***** Provided data

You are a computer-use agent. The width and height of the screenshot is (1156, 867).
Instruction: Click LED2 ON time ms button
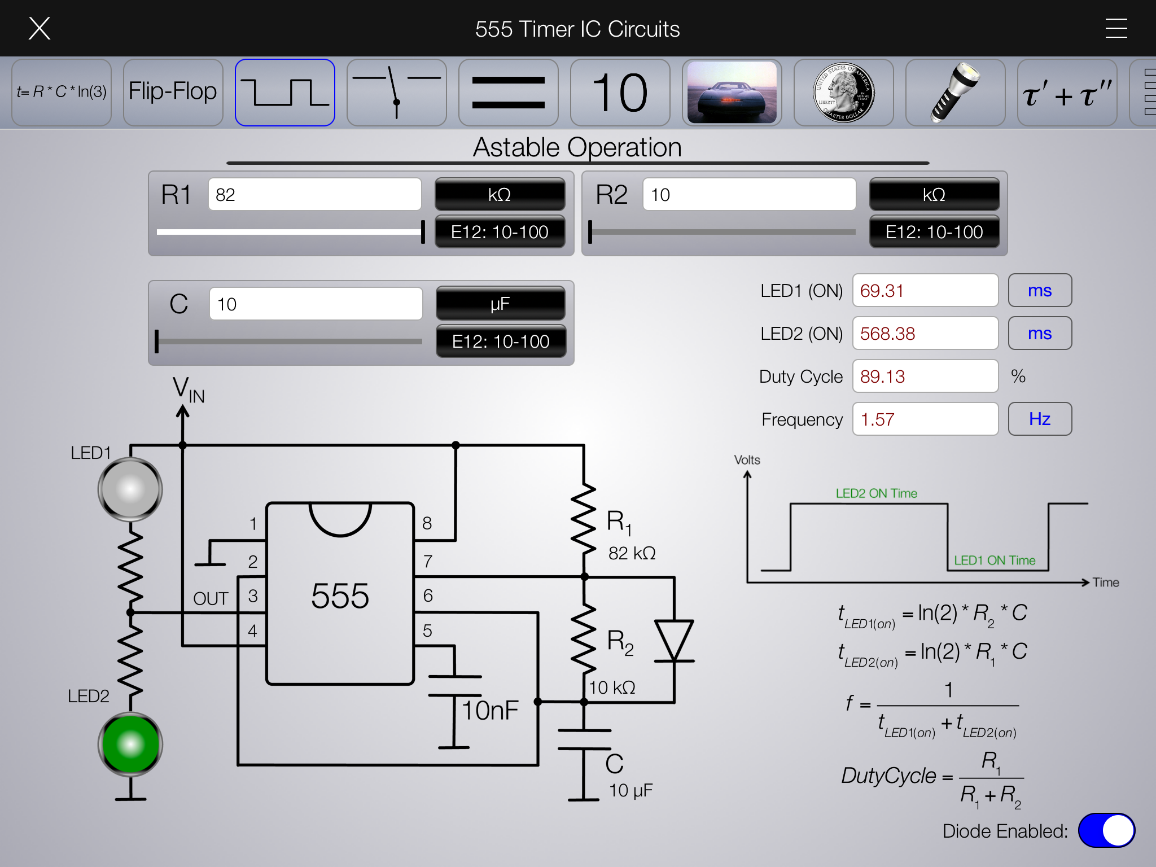1039,334
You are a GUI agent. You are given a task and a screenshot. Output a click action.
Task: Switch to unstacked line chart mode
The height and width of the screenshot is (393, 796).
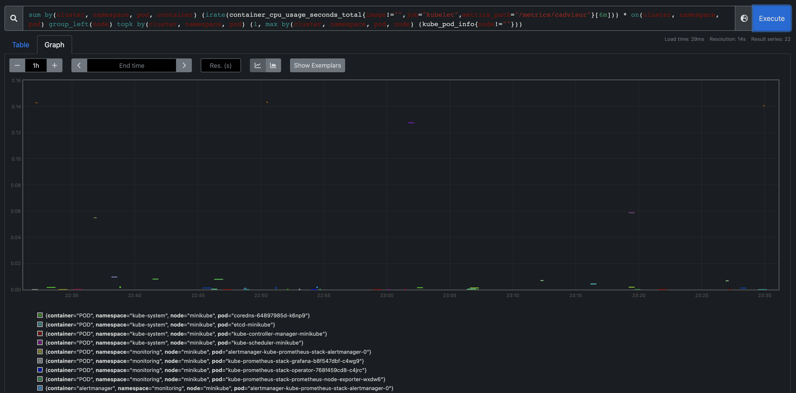pyautogui.click(x=258, y=66)
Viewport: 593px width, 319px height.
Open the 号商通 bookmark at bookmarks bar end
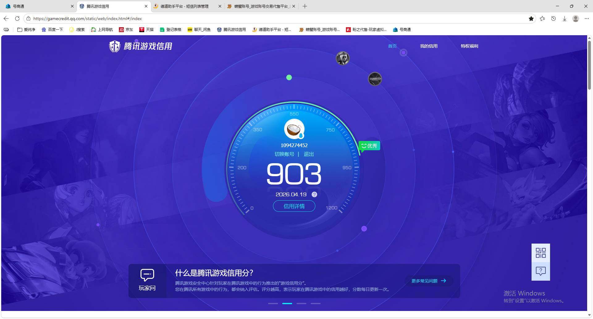[x=402, y=29]
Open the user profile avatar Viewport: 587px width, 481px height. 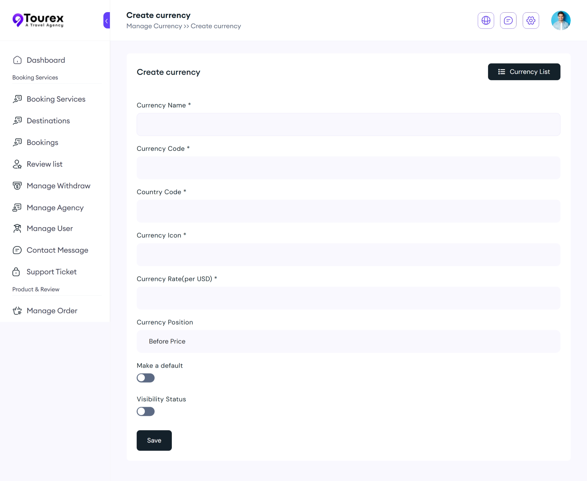point(560,21)
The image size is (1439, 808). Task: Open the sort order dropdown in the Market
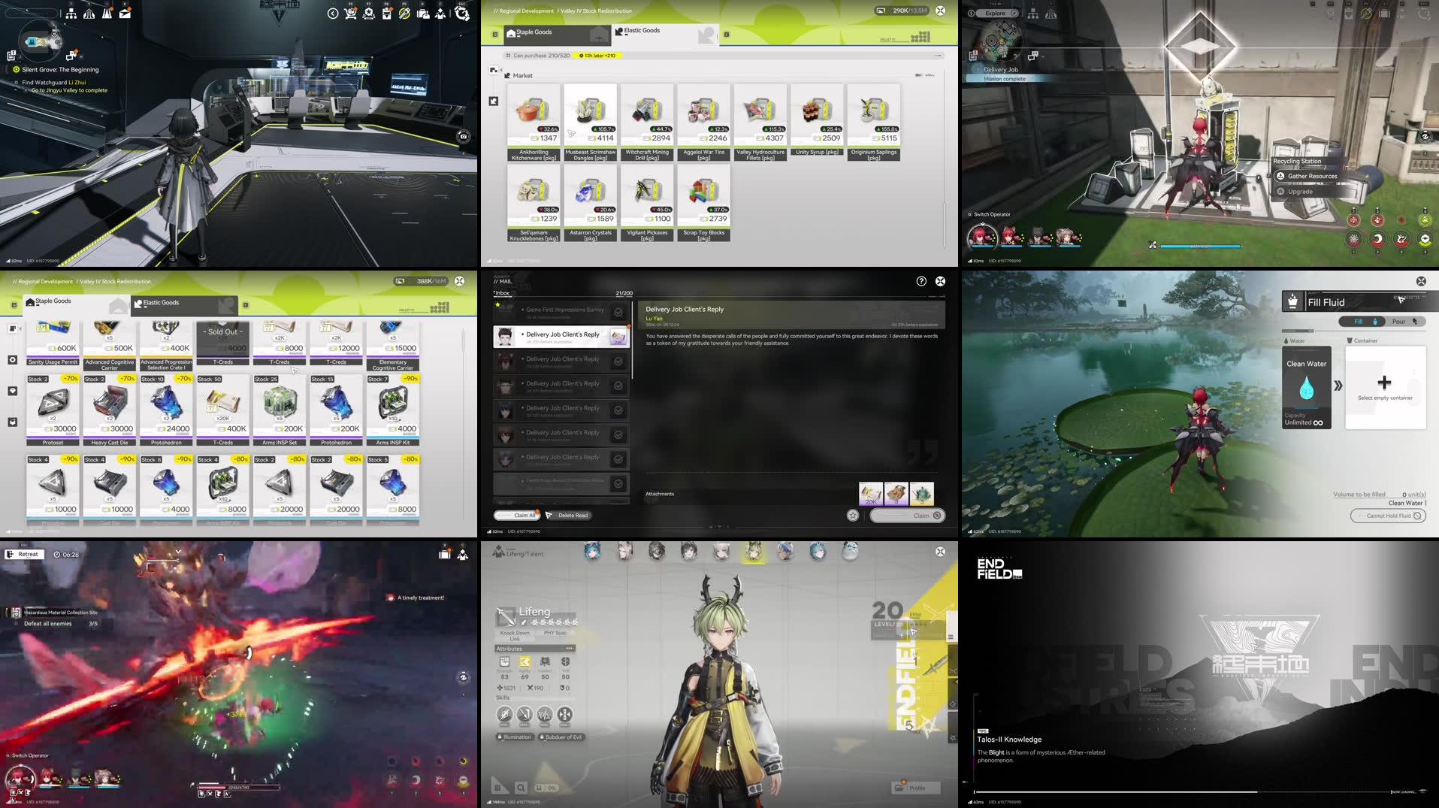926,75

**********

■ What needs to be done ■
Please go through the material and return each line where the word "agent" appears.

■ Output below ■
You are a computer-use agent. The width and height of the screenshot is (1156, 867).
You are a GUI agent. You are given a task and a screenshot. Output a click action.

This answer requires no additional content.